Problem to solve => All of the entries below are to be copied without any alteration.

..........

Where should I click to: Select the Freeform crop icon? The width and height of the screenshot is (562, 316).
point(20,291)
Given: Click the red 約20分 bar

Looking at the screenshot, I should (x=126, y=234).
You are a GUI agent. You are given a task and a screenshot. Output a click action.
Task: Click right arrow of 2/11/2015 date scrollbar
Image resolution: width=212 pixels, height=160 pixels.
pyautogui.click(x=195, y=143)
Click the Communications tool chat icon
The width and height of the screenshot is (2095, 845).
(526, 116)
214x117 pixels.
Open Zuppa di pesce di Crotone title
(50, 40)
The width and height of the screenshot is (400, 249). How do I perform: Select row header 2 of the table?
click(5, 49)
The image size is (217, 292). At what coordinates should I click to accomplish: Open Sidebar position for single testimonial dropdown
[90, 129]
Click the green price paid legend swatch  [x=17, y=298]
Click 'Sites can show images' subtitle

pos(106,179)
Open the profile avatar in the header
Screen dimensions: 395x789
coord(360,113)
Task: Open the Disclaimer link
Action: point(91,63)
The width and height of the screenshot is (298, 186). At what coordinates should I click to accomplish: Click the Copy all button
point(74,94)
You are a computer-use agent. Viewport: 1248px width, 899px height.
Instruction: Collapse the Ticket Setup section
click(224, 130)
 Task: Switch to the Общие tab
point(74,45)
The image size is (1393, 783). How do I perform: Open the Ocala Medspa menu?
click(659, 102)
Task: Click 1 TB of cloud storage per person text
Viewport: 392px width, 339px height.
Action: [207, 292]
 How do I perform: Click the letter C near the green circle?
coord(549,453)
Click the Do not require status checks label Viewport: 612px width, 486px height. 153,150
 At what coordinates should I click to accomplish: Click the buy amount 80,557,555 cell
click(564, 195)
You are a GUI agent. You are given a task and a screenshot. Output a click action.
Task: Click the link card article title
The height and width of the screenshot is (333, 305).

..........

Solved exercise =>
Where should I click to: Select the Freeform crop icon? The width and height of the screenshot is (562, 316).
point(20,291)
Given: Click the red 約20分 bar

Looking at the screenshot, I should (x=126, y=234).
You are a GUI agent. You are given a task and a screenshot. Output a click action.
Task: Click right arrow of 2/11/2015 date scrollbar
Image resolution: width=212 pixels, height=160 pixels.
pyautogui.click(x=195, y=143)
Click the Communications tool chat icon
The width and height of the screenshot is (2095, 845).
(526, 116)
214x117 pixels.
Open Zuppa di pesce di Crotone title
(50, 40)
The width and height of the screenshot is (400, 249). How do I perform: Select row header 2 of the table?
click(5, 49)
The image size is (217, 292). At what coordinates should I click to accomplish: Open Sidebar position for single testimonial dropdown
[90, 129]
Click the green price paid legend swatch  [x=17, y=298]
Click 'Sites can show images' subtitle

pos(106,179)
Open the profile avatar in the header
Screen dimensions: 395x789
coord(360,113)
Task: Open the Disclaimer link
Action: point(91,63)
The width and height of the screenshot is (298, 186). At what coordinates should I click to accomplish: Click the Copy all button
point(74,94)
You are a computer-use agent. Viewport: 1248px width, 899px height.
Instruction: Collapse the Ticket Setup section
click(224, 130)
 Task: Switch to the Общие tab
point(74,45)
The image size is (1393, 783). How do I perform: Open the Ocala Medspa menu?
click(659, 102)
Task: Click 1 TB of cloud storage per person text
Viewport: 392px width, 339px height.
Action: [207, 292]
 How do I perform: Click the letter C near the green circle?
coord(549,453)
Click the Do not require status checks label Viewport: 612px width, 486px height. 153,150
 At what coordinates should I click to accomplish: Click the buy amount 80,557,555 cell
click(564, 195)
You are a GUI agent. You are given a task and a screenshot. Output a click action.
Task: Click the link card article title
The height and width of the screenshot is (333, 305).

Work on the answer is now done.